From 94f0e1d7132df30e8698e6510b94cbf7c73f978a Mon Sep 17 00:00:00 2001
From: Michael Kuehl <hello@txs.vc>
Date: Thu, 23 Apr 2026 13:04:10 +0200
Subject: [PATCH] feat(engine): add state transition validation to GraphSync
 (fixes #523)

---
 agent_fox/engine/graph_sync.py |  61 +++++++++++++++++--
 docs/memory.md                 |   9 ++-
 tests/unit/engine/test_sync.py | 108 +++++++++++++++++++++++++++++++++
 3 files changed, 172 insertions(+), 6 deletions(-)

diff --git a/agent_fox/engine/graph_sync.py b/agent_fox/engine/graph_sync.py
index b90ae0a1..94393c75 100644
--- a/agent_fox/engine/graph_sync.py
+++ b/agent_fox/engine/graph_sync.py
@@ -7,8 +7,11 @@
 
 from __future__ import annotations
 
+import logging
 from collections import Counter, deque
 
+logger = logging.getLogger(__name__)
+
 
 def _spec_name(node_id: str) -> str:
     """Extract spec name from node ID (everything before first colon).
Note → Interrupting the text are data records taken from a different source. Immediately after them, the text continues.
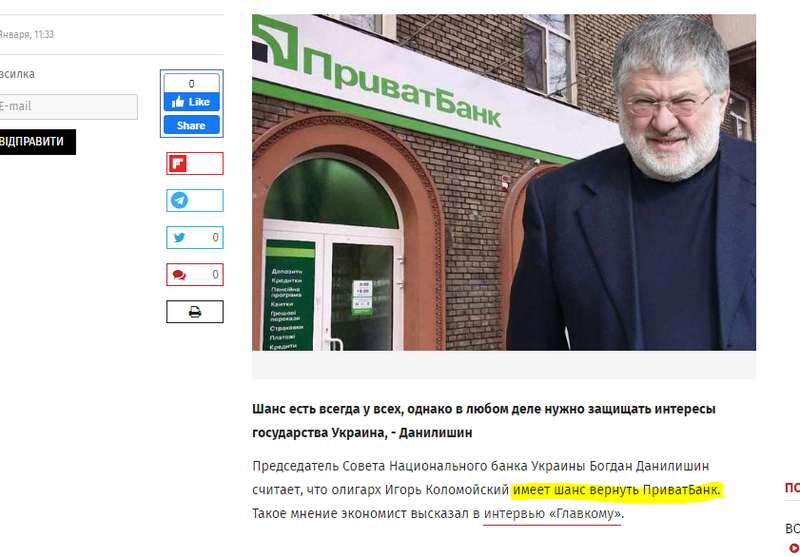Open the интервью «Главкому» link
800x557 pixels.
tap(553, 513)
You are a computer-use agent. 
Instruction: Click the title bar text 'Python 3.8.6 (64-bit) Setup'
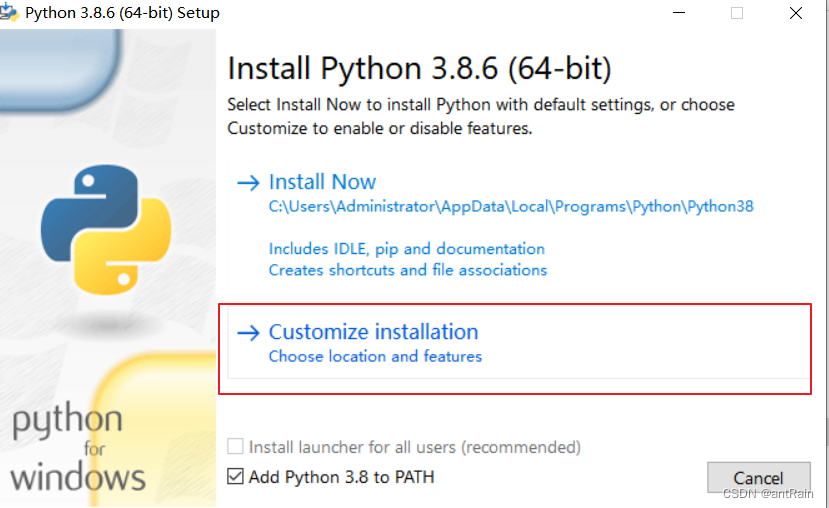(x=122, y=13)
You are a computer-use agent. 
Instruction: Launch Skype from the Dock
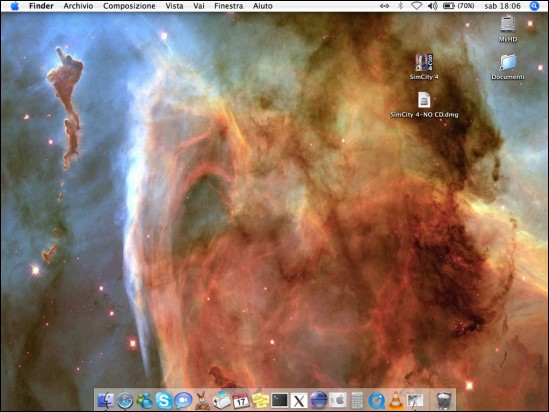tap(164, 400)
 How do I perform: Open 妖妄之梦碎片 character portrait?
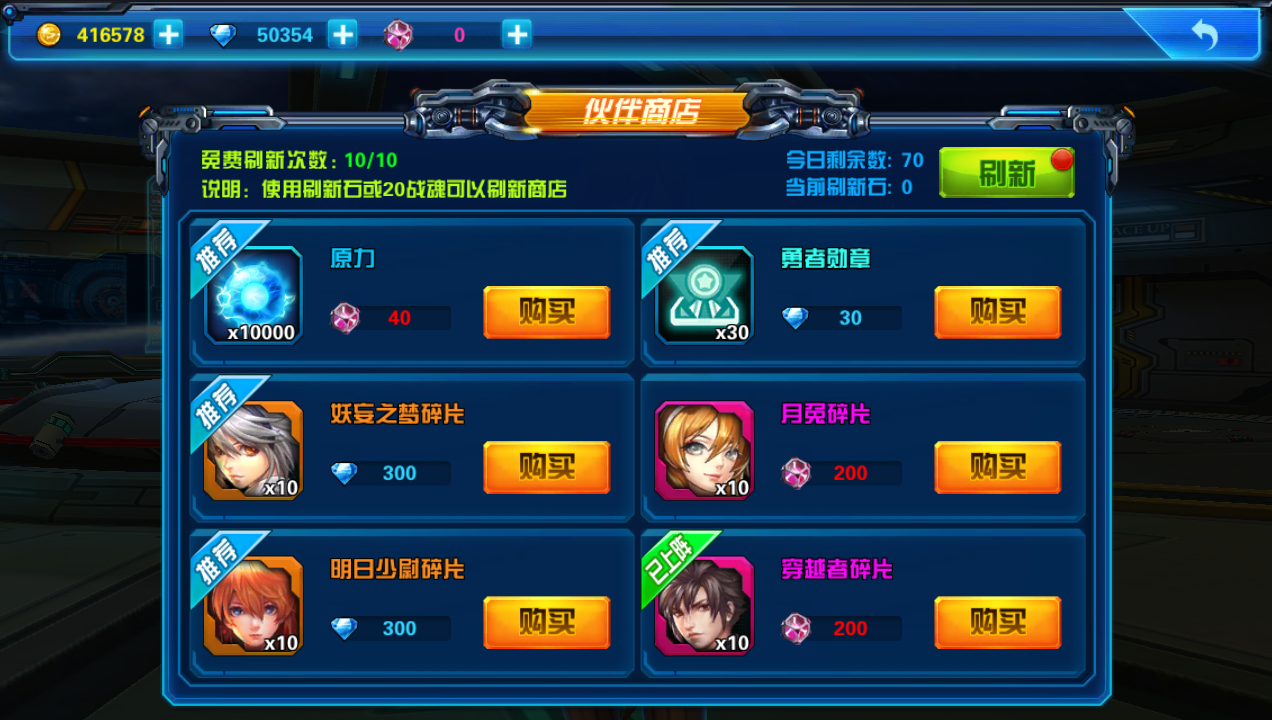254,451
@@ -166,6 +169,15 @@ class GraphSync:
     dependents, and detect stall conditions.
     """
 
+    VALID_TRANSITIONS: dict[str, set[str]] = {
+        "pending": {"in_progress", "blocked"},
+        "in_progress": {"completed", "failed", "blocked"},
+        "deferred": {"pending", "blocked"},
+        "failed": {"pending"},
+        "blocked": {"pending"},
+        "completed": set(),  # terminal — no outbound transitions
+    }
+
     def __init__(
         self,
         node_states: dict[str, str],
@@ -191,6 +203,8 @@ def __init__(
         self._edges = edges
         self._node_archetypes = node_archetypes
 
+        self._transition_log: list[dict[str, str]] = []
+
         # Build reverse adjacency: node -> list of nodes that depend on it.
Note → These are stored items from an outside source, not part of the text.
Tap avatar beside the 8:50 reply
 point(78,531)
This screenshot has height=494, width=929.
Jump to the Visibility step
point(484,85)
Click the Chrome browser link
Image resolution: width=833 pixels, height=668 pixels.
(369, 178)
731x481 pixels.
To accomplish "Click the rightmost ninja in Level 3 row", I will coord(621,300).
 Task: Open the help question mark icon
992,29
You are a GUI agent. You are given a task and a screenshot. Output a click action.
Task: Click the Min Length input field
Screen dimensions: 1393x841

         # Used for cascade blocking (BFS forward through dependents).
         self._dependents: dict[str, list[str]] = {n: [] for n in node_states}
@@ -199,6 +213,39 @@ def __init__(
                 if dep in self._dependents:
                     self._dependents[dep].append(node)
 
+    def _transition(self, node_id: str, to_status: str, *, reason: str = "") -> None:
+        """Validate and apply a state transition, logging the change.
+
+        Logs a warning on invalid transitions but always applies the
+        change — the orchestrator must remain resilient.
+        """
+        from_status = self.node_states.get(node_id, "unknown")
+        valid_targets = self.VALID_TRANSITIONS.get(from_status)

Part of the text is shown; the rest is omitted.